Martinez is amplifying his voice as a Los Angeles-based recording and touring hip-hop artist with lyrics “anchored by the Mexican roots on his father’s side and the environmental justice work his mother raised him in,” according to his website.
“All of us have a part to play in these spaces and these movements, and it can look as simple or as great as integrating your creative expression or your professional practice to serve these movements,” Martinez said. “For me, the music has been a vehicle that has launched my voice and my platform into a very different space.”
Martinez encouraged students to make their voices heard as our world faces an important turning point in the climate crisis that he said requires courage and strength from the next generation of leaders.

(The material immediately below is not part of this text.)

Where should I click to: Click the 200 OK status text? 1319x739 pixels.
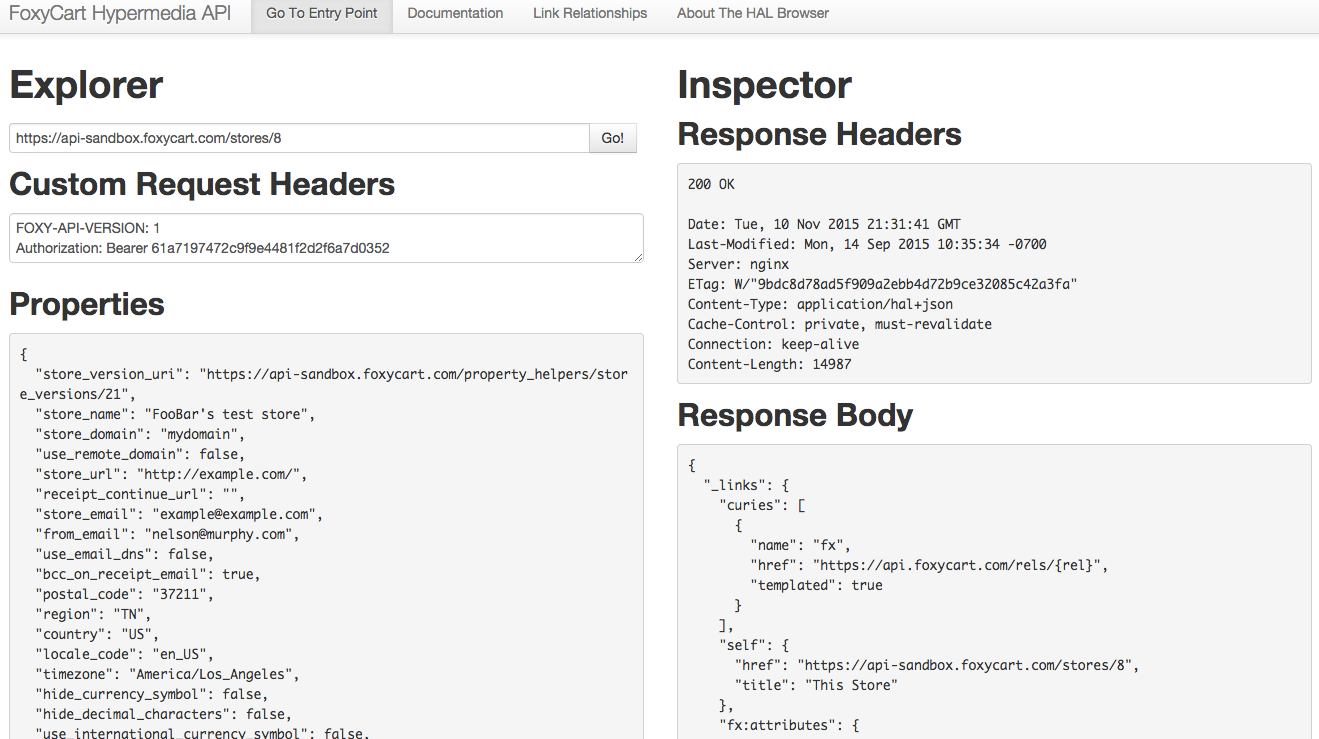tap(711, 184)

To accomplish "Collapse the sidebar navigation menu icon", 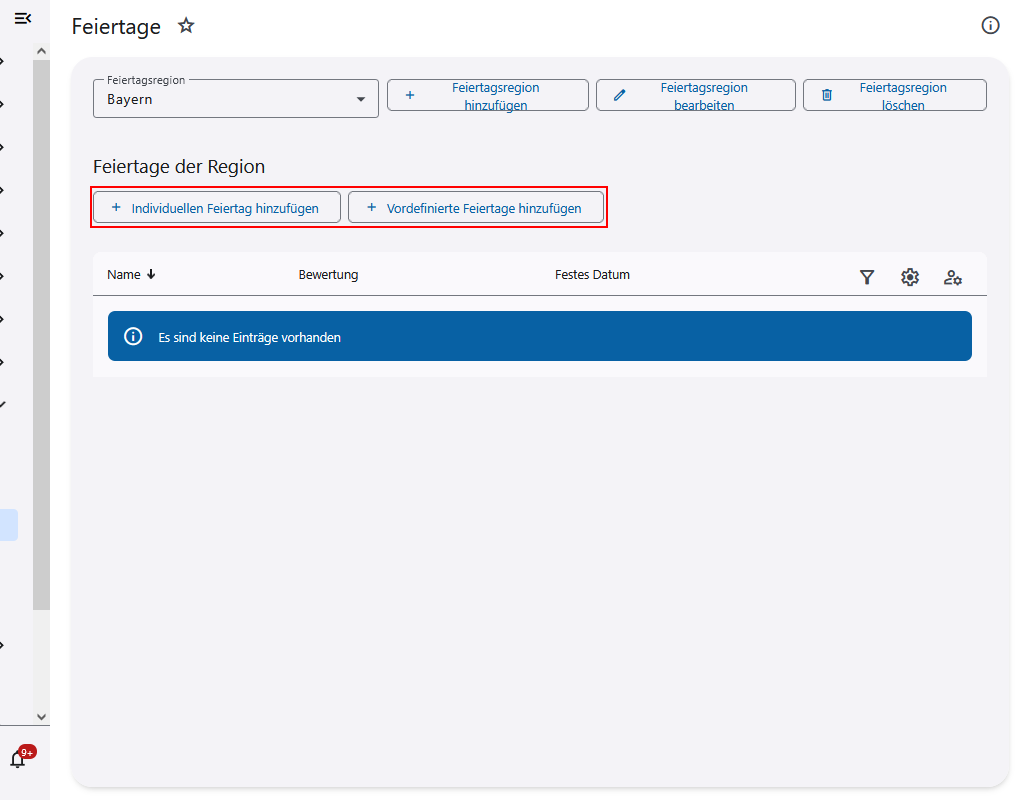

“Getting to meet other young people who have aspirations and dreams and stories and struggles in their communities that they’re fighting for and ideas about what it actually can look like to build a more sustainable, just, and equitable future,” Martinez said, “has helped me understand that the world in front of us doesn’t have to look like the world that we inherited.”
The Latino and Sustainability Cultural Dinner was sponsored by the Office of Sustainability; Office of the Provost; the Association of Residence Halls; Event Management, Dining, and Hospitality; Latin American and Latino/a Studies; Association of Latinx American Students, and the Organization of Latino Employees.